*Task to carry out*
Give back the records below verbatim, please, but without a single image.

*Input data*
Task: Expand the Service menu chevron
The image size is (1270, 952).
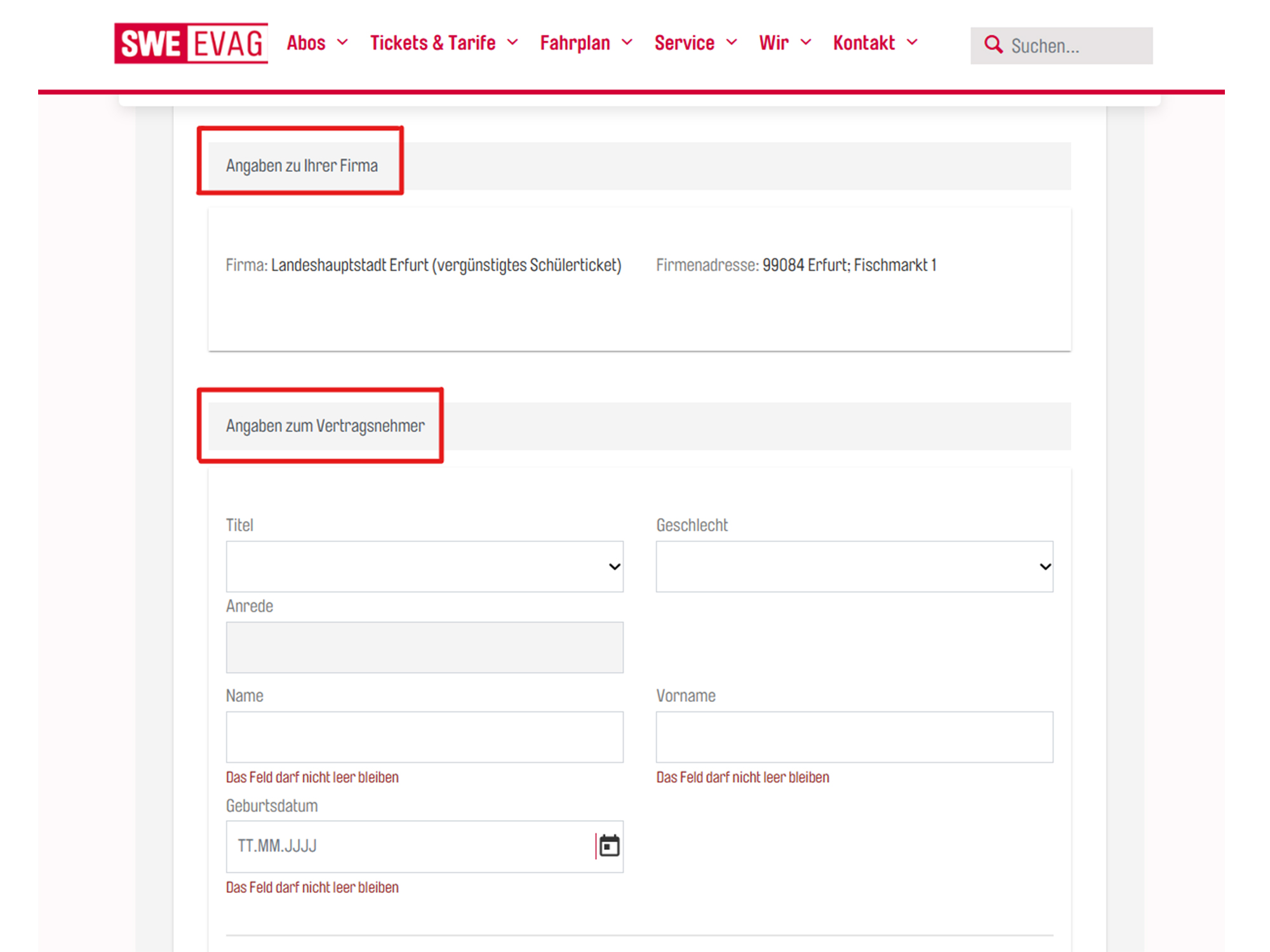Action: click(732, 43)
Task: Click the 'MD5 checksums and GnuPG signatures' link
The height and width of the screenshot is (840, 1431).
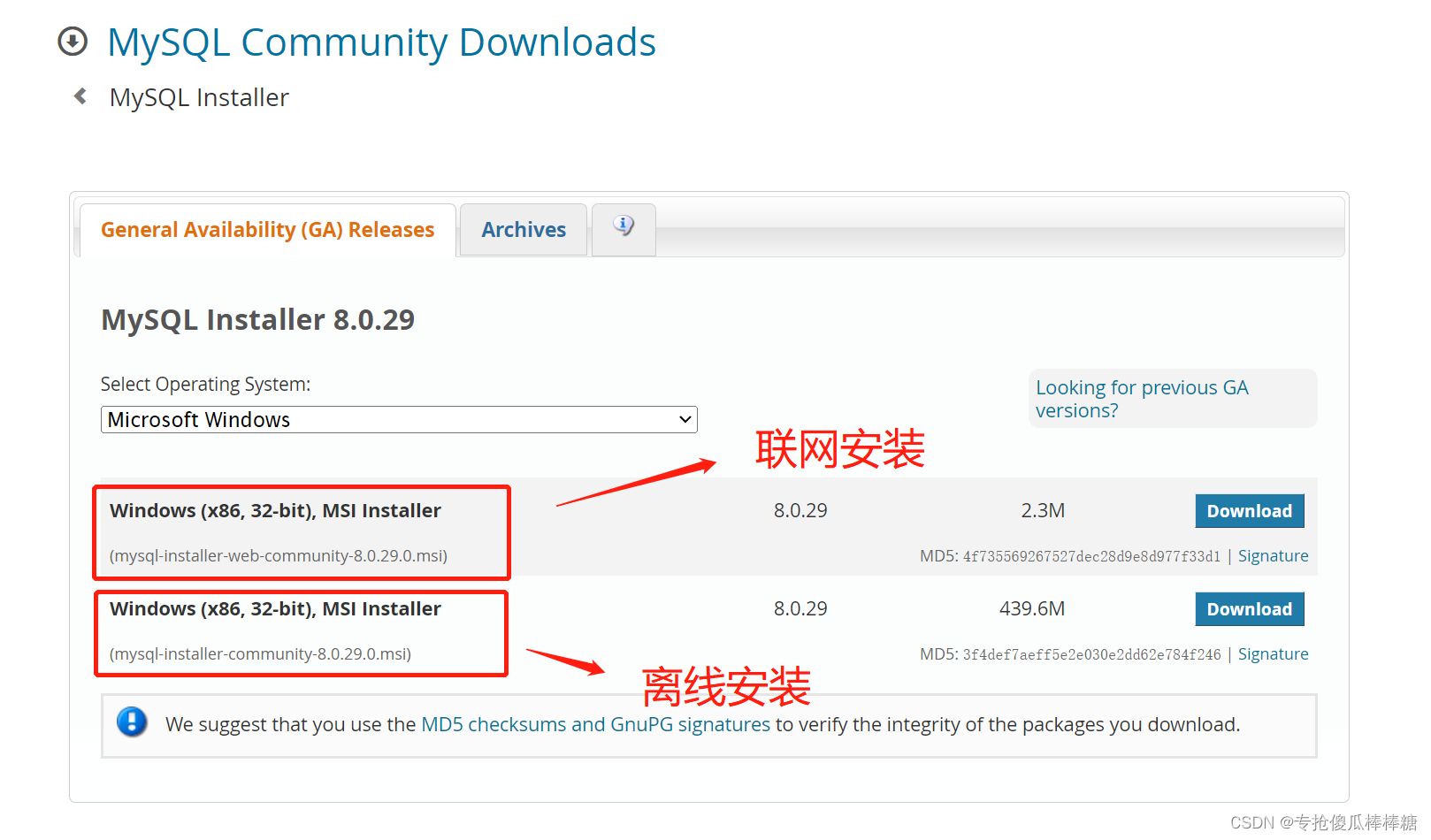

*Exercise result*
Task: Expand the Service menu chevron
The image size is (1270, 952).
Action: click(732, 43)
Task: Click the 'MD5 checksums and GnuPG signatures' link
The height and width of the screenshot is (840, 1431).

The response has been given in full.